I am in the process of creating a program that generates status-quo variance-free portfolio (at least theoretically), and my question is pretty fundamental, which may just mean dumb. I am sorry if that is the case.

So, since most of the formulas I have seen for a "risk-free" portfolio say that you are basically replicating the return of the archetypal risk-free asset (treasury bonds, in the case of my textbook), why would we want to replicate that if they are readily available?

Again, sorry if that is a dumb question.


2 Answers 2


You are absolutely right that no one would like to replicate return of risk free assets when such instrument is easily available in the market and can be bought directly. So, why financial managers put their time and energy in creating such risk free portfolio?

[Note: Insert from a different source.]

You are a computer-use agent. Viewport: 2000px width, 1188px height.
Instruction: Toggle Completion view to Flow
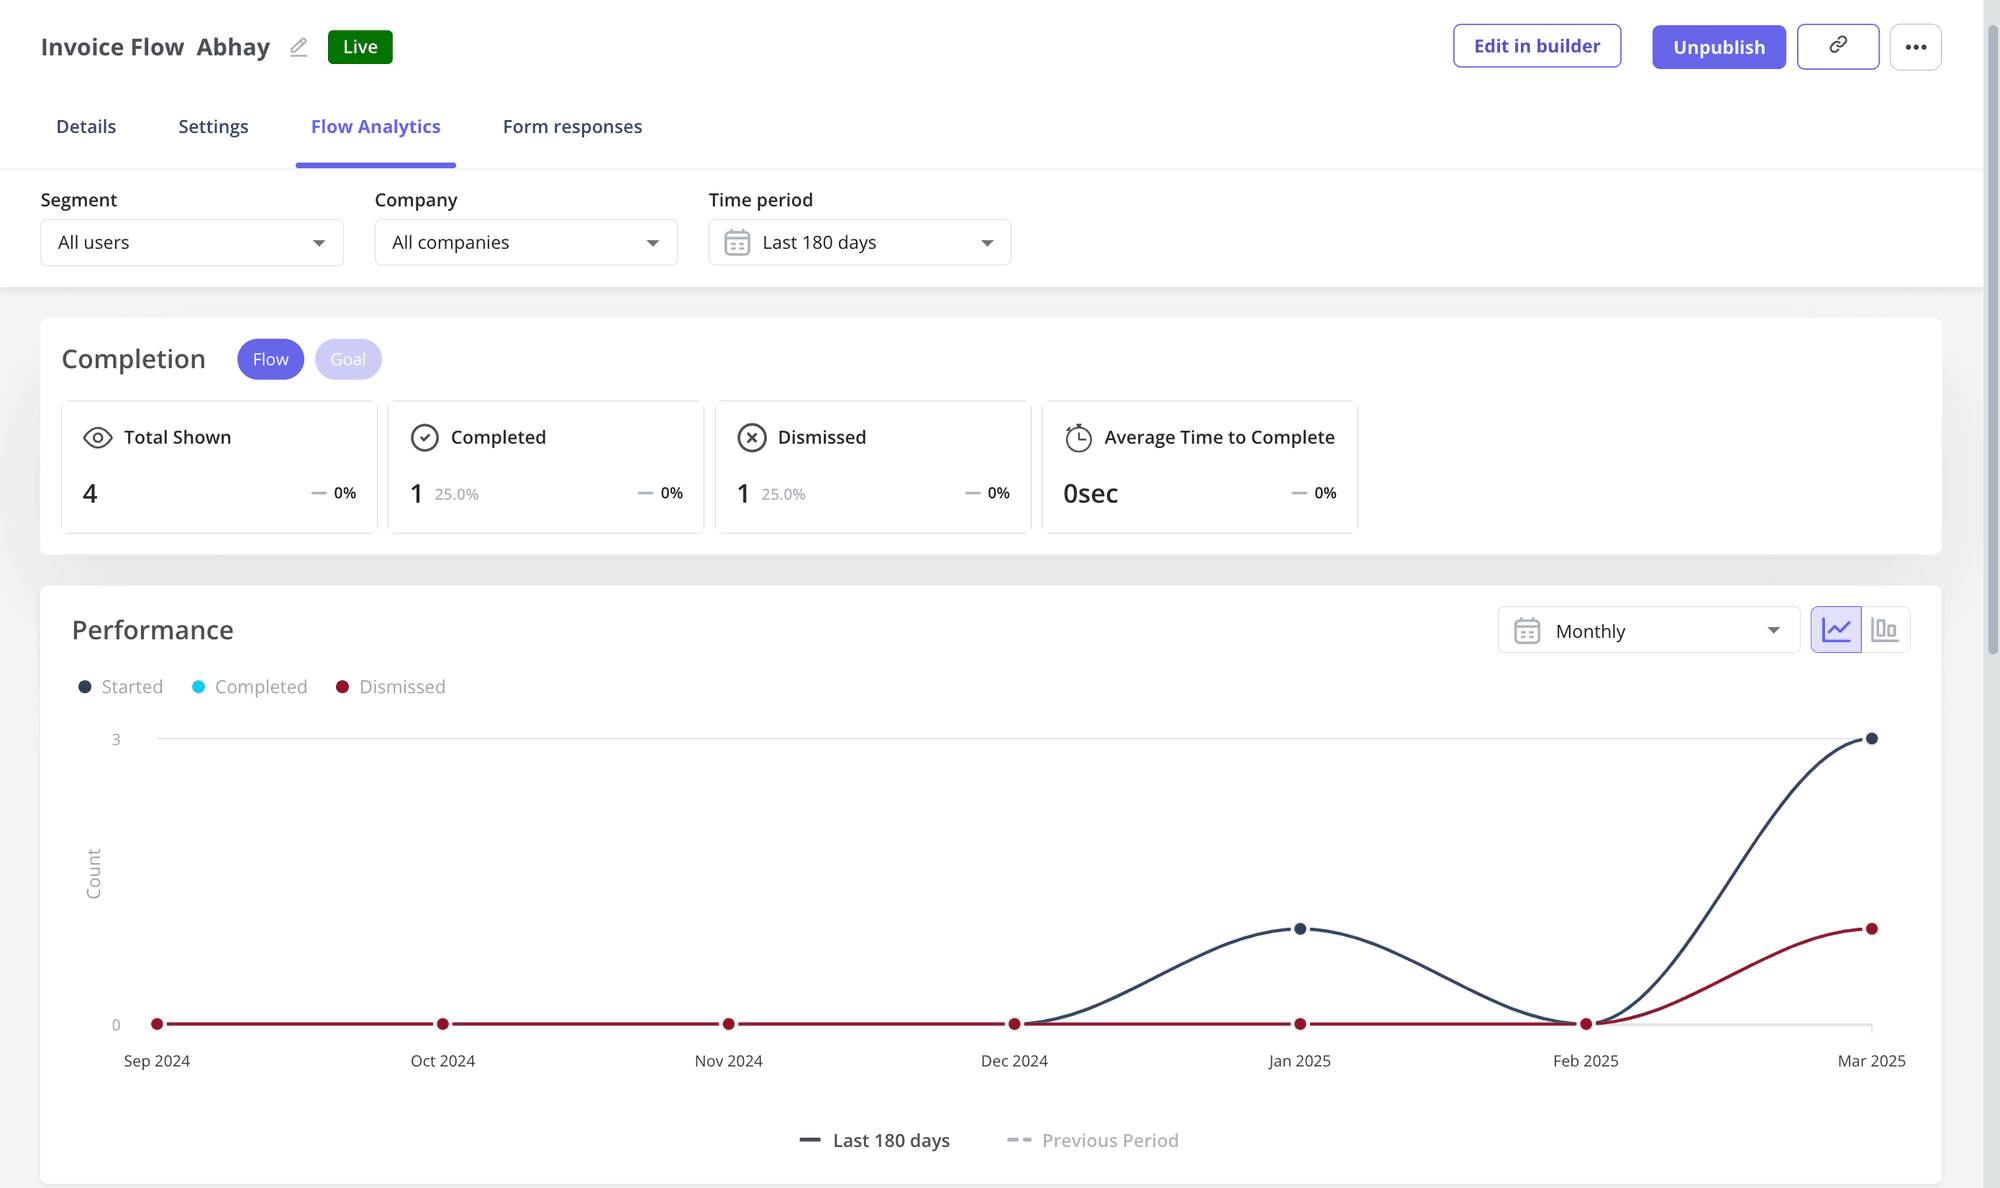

  1. The application of creating risk free portfolio is mostly used in pricing derivative securities. This is done to ensure that model price does not provide arbitrage opportunities. This concept emerge from the fact that if a portfolio consists of 2 risky securities but risk of the portfolio is zero, then it must provide risk free return (irrespective of composition of portfolio). This is base on the premise that you can always buy the cheaper assets (or portfolio) and sell the overpriced portfolio (or assets).
  2. Just think of a situation when investors face restrictions on borrowing. In such scenario, zero-beta portfolio come at handy.

I think the goal of the exercise is to create some sort of risk-free portfolio with a positive return after borrowing costs. Then, theoretically, you can lever it up.

And of course, at 10x leverage, you should be pretty sure that is really is risk-free.